Study: Genetic test predicts middle-aged obesity risk


Associated Press

NEW YORK

Can a genetic test identify newborns at risk of becoming severely obese by middle age? Researchers say they have come up with one, and that it might allow interventions in childhood to avoid that fate.

The test examines more than 2 million spots in a person’s genetic code, seeking variants that individually nudge a person’s obesity risk up by a tiny amount.
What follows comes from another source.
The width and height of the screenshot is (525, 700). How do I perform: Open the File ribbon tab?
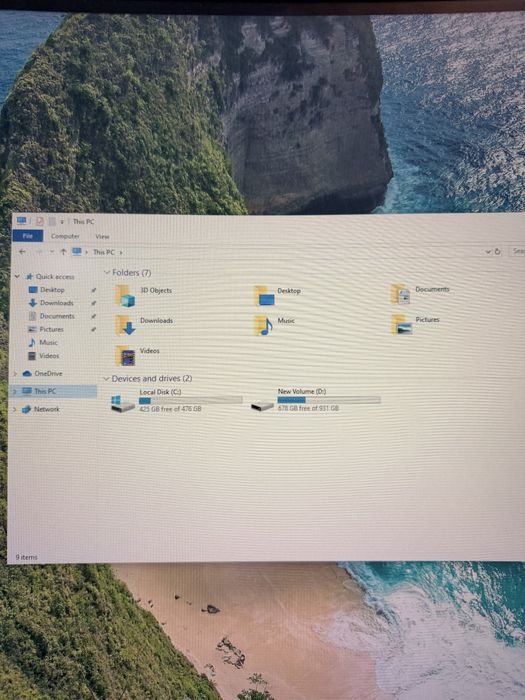(28, 236)

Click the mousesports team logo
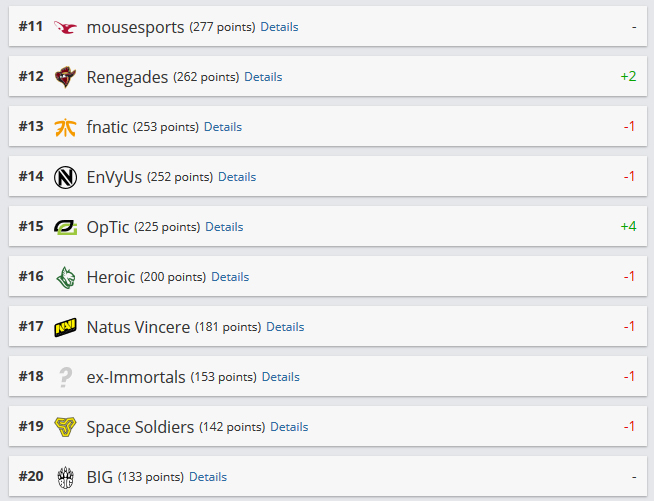click(66, 27)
The researchers drew on previously published data about those variants to create a risk score.

A high score didn’t guarantee obesity, nor a low score rule it out. But middle-aged people with scores in the top 10 percent were 25 times as likely to be severely obese as those in the bottom 10 percent, scientists reported in a paper released Thursday by the journal Cell.

Those two groups were separated by an average weight difference of about 29 pounds, researchers said.

Analysis showed the genetic propensity to obesity began having an effect on weight around age 3. Up to about age 8, “you might be able to make a difference in the kids who are born susceptible to obesity,” said one author of the study, Dr. Sekar Kathiresan of Massachusetts General Hospital in Boston and the Broad Institute of MIT and Harvard.

But it will take further research to see whether intervening would work, Kathiresan said.

The results for middle age came from a study of about 288,000 people. Severe obesity was defined as a body mass index of 40 or more.